After rushing through my home inspection I got in my car and hurried over to my parents to retrieve my mother. For a brief moment, during my drive, I had a spark of dread that my father would be dead and I would have to take care of my mother (who has alzheimer’s.) As the anxiety began to engulf my chest, I told myself to just take things one at a time. Everything would be all right.

I arrived to my parent’s house with the security screen and front door wide open, my mother was waiting for me inside, shuffling items in the dining room. She had packed up his wallet and all of “his pills” in a basket and was ready to roll. (It turned out they were her pills and not his. But, oh well.) She was already fearing the worst, and I, uncharacteristically, told her not to think that way. We didn’t know yet, and to do so would only make it worse.

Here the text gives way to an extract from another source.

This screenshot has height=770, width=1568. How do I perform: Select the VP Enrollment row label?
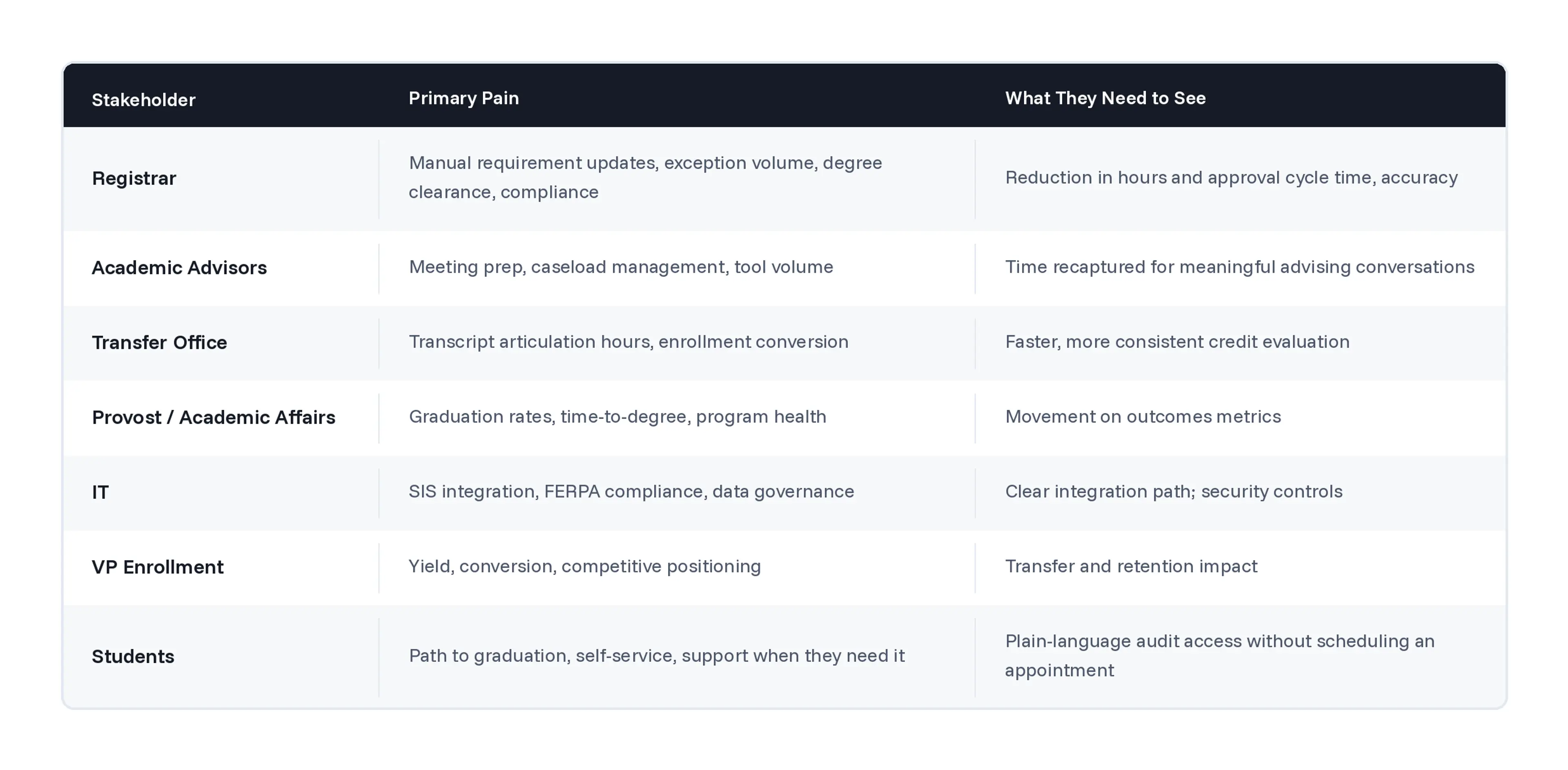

She agreed and continued to spin the lone quarter in the palm of her hand.

We arrived at the hospital, with no knowledge where to go. Even the quick description from the security guard in the E.R. was super vague and not at all helpful. When I finally figured it out, I called around and eventually found out he was in surgery.

My mother was beside herself, even then. Again I told her to not worry, we would find out what was going on when he was out.

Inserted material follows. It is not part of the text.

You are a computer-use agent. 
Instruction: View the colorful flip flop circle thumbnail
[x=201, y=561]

For the next thirty minutes I calmed myself by playing a game on my phone as my mother babbled on with nonsense about “jesus” and “the Christians”… her usual go to commentary from her diminishing brain.

I am almost certain that doctor’s take a course in medical school wherein they learn to deliver bad news. The moment the surgeon removed his net cap I knew my father was gone. There wasn’t a doubt in my body. However, what I would soon learn was that he wasn’t “gone” physically, but rather mentally. He had arrived unresponsive and stayed that way until the end.

As it turned out, my father had fallen and hit his head when he had gotten up to pee in the early morning. What time that was at I have no idea. Getting a straight answer out of my mother is near impossible, and her story (which she recounts in graphic gory detail) changes each time.  My father had asked my mother for help, and her response was to run outside and call for it from anyone who might hear. She encountered a bus driver who told her the number to dial an emergency (you know, the one everyone fucking knows) and when she got back inside she forgot it completely, thus she returned to the front yard. This is where she encountered the stranger who called 911, like a normal person, and took care of my father as instructed by the emergency operator.

After the surgeon removed a portion of his skull to relieve the massive amounts of bleeding, he was moved to the ICU. Room 11 for child 11. It was there that I was handed the gauntlet to be the one to make all of my father’s decisions. My mother couldn’t even grasp what was happening, and was distracted by my father in his hospital bed. So the nurse’s calmly rattled off their assessment of the situation and asked me how we were to proceed. I wasn’t ready to make these decisions. This man’s entire existence rested in the palm of my hands.

I had concluded that the hospital should keep him on life support until my Aunt arrived to say goodbye. Once she had had her moment with him, I gave the order and they removed the tubes. I told myself I wanted to be there when he went, but I regretted it almost instantly as I watched him arch his back, take his last breath, and hear his heart slowly stop beating. It is an image I will never forget.

Today, two weeks from being told my father was mentally gone, I have to put on a brave front and lay his body in the earth. But before that, I must deliver his eulogy. One in which I most likely will not write and just deliver off the cuff; against the advisement of the preacher, but fuck him. However my own hatred to spite another person will only harm myself and I will inevitably detest myself for not even attempting bullet points.